家族であらかじめ「自宅が危なければここ」「そこが無理ならここ」「連絡が取れなければ県外の親族へ伝言」という形を決めておくと、迷いが減ります。
スマホの地図だけでは足りない
スマホの地図は便利ですが、停電、電池切れ、通信障害、画面破損が起きると使えなくなることがあります。災害時は、普段使っている便利なものほど使えなくなる前提で考える必要があります。
紙の家庭内マップなら、子どもや高齢者でも見られます。玄関、冷蔵庫、非常袋の中に同じものを入れておけば、誰が見ても次の行動を確認できます。

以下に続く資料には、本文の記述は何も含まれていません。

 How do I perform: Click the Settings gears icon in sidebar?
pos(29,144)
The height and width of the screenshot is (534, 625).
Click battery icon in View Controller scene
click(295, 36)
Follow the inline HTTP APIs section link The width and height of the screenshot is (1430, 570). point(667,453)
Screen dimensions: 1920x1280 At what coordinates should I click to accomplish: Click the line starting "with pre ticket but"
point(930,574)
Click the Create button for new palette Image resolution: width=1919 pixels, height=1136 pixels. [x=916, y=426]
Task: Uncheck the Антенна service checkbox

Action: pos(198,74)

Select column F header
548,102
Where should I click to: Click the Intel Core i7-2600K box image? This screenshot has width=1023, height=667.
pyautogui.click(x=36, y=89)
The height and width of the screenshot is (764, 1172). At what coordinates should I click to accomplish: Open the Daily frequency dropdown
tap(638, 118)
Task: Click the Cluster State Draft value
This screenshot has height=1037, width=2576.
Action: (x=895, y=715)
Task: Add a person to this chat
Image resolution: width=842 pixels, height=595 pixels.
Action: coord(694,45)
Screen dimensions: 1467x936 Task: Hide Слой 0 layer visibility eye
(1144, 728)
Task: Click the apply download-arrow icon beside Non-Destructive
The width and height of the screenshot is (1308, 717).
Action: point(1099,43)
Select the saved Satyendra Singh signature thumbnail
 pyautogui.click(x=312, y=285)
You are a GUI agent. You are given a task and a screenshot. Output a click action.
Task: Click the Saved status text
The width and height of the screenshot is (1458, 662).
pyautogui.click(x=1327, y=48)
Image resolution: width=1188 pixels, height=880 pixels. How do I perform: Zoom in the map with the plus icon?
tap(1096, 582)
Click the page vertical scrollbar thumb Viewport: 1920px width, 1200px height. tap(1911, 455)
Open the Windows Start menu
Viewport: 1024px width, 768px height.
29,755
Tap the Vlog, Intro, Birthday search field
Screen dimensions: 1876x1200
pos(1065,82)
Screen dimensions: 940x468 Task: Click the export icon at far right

国土交通省のハザードマップポータルサイトでは、住所を入力して身の回りで起こりうる災害リスクを調べられます。家庭内マップを作る前に、津波、洪水、土砂災害、高潮など、自宅周辺のリスクを確認しておくと判断しやすくなります。
家庭内マップに必ず入れる5つの情報
家庭内マップは、細かく作り込みすぎると続きません。最初は「命に関わる情報だけ」を紙1枚に集めるのが現実的です。
1. 家の中の危険箇所
まず、家の間取りをざっくり描き、危ない場所に印を付けます。
危険箇所になりやすいのは、背の高い家具、食器棚、冷蔵庫、テレビ、水槽、窓ガラス、大きな照明、倒れやすい本棚、玄関をふさぐ可能性がある家具です。
大切なのは、怖がることではなく、対策の順番を決めることです。寝る場所の近く、子どもや高齢者がよくいる場所、玄関までの通路をふさぐ物から優先して見直してください。
| 危険箇所 | 起きやすい問題 | 今日できる対策 |
|---|---|---|
| 背の高い家具 | 転倒・通路ふさぎ | 固定、配置変更 |
| 窓ガラス | 飛散・足のけが | 飛散防止、靴を近くへ |
| 食器棚 | 割れ物の散乱 | 扉ロック、低い収納 |
| 冷蔵庫 | 移動・転倒 | 固定、前に物を置かない |
| 玄関周辺 | 逃げ道ふさぎ | 荷物を減らす |
最初から全部を完璧にする必要はありません。安全を優先する人は、まず「寝室」「玄関までの通路」「台所」の3か所から始めると効果が出やすいです。
2. 室内から外へ出る経路
次に、家の中から外へ出る経路を2つ書きます。玄関だけでなく、勝手口、掃き出し窓、ベランダ、共用廊下なども確認します。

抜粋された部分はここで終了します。